===== Input material
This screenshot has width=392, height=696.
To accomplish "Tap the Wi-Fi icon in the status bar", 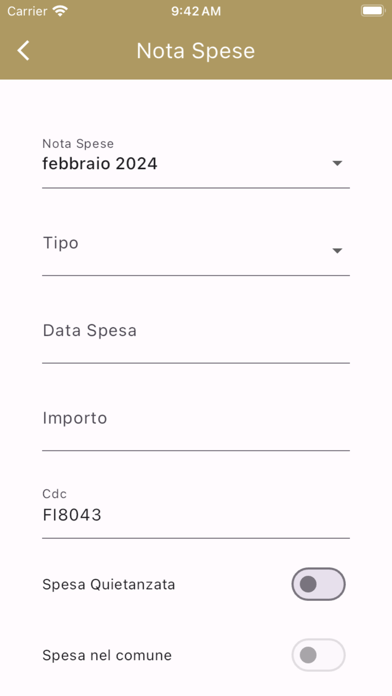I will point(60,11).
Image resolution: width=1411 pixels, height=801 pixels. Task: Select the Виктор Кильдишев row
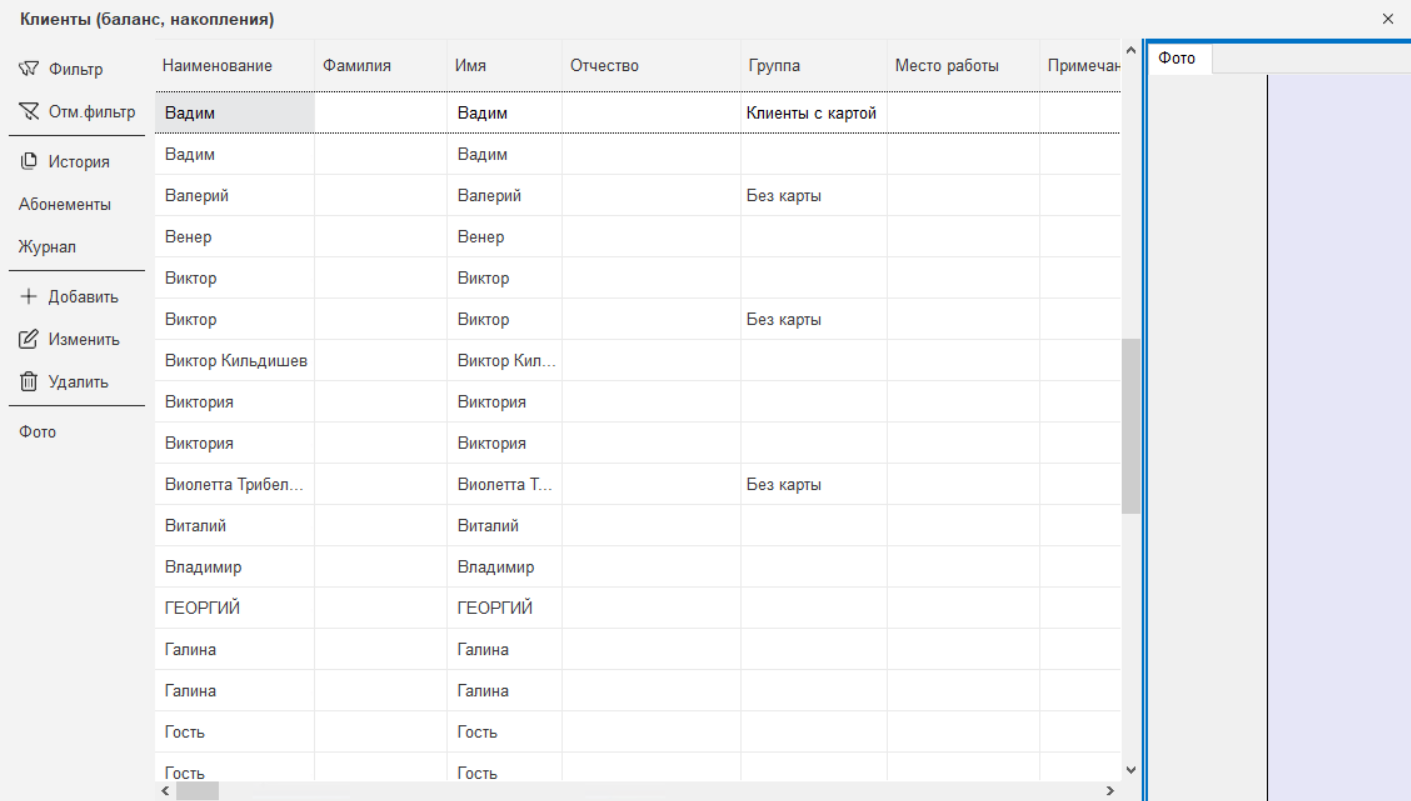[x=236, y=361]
==========
===== Input material
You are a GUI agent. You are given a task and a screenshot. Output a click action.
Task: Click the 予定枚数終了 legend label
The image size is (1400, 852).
==========
===== Input material
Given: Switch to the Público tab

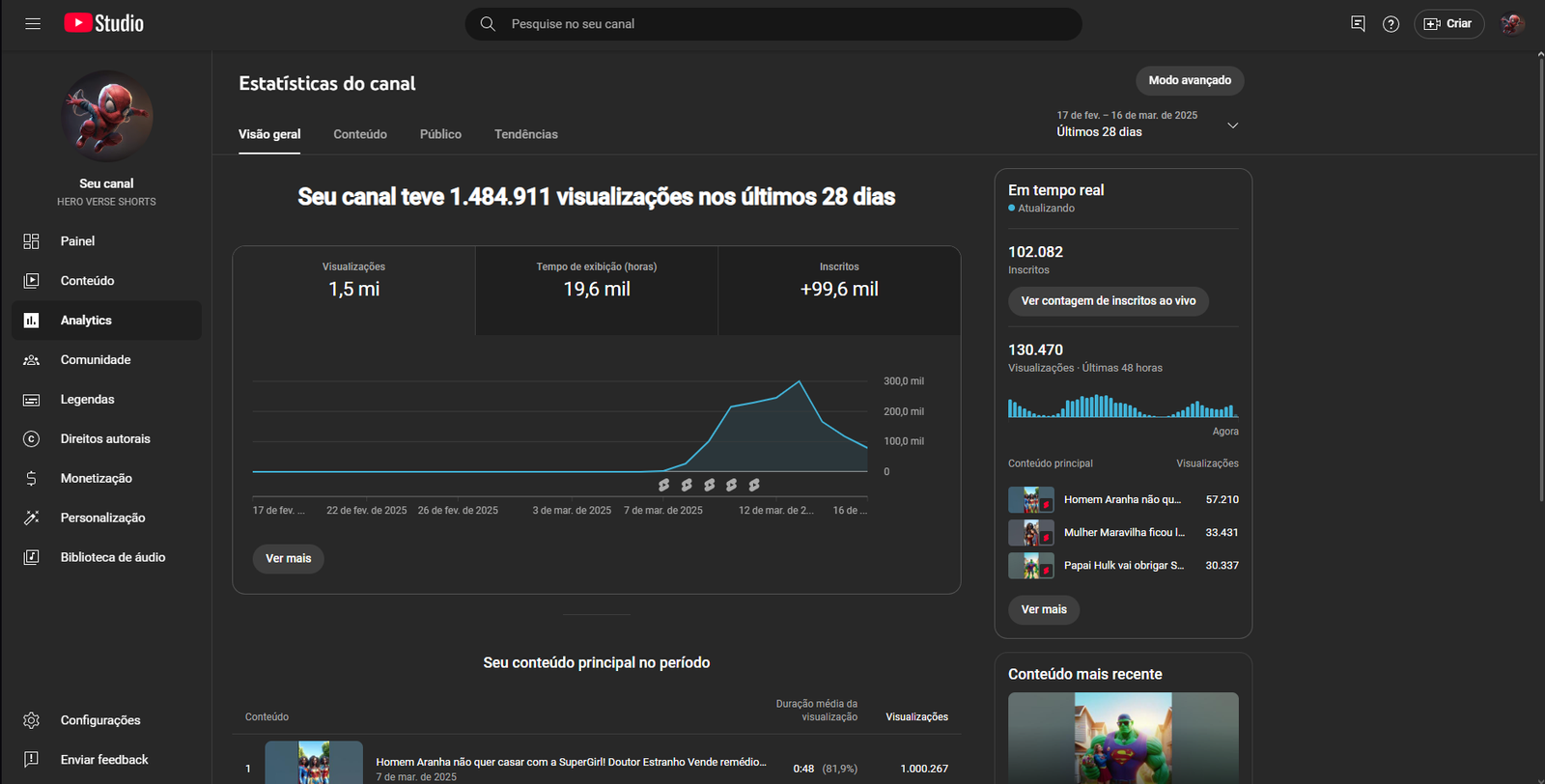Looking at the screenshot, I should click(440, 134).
==========
**What is asked**
Report each line of the data above that contains the string "height". Copy every such line in full.

**Task solution**
This screenshot has width=392, height=696.
Image resolution: width=1411 pixels, height=801 pixels. Task: Select the Виктор Кильдишев row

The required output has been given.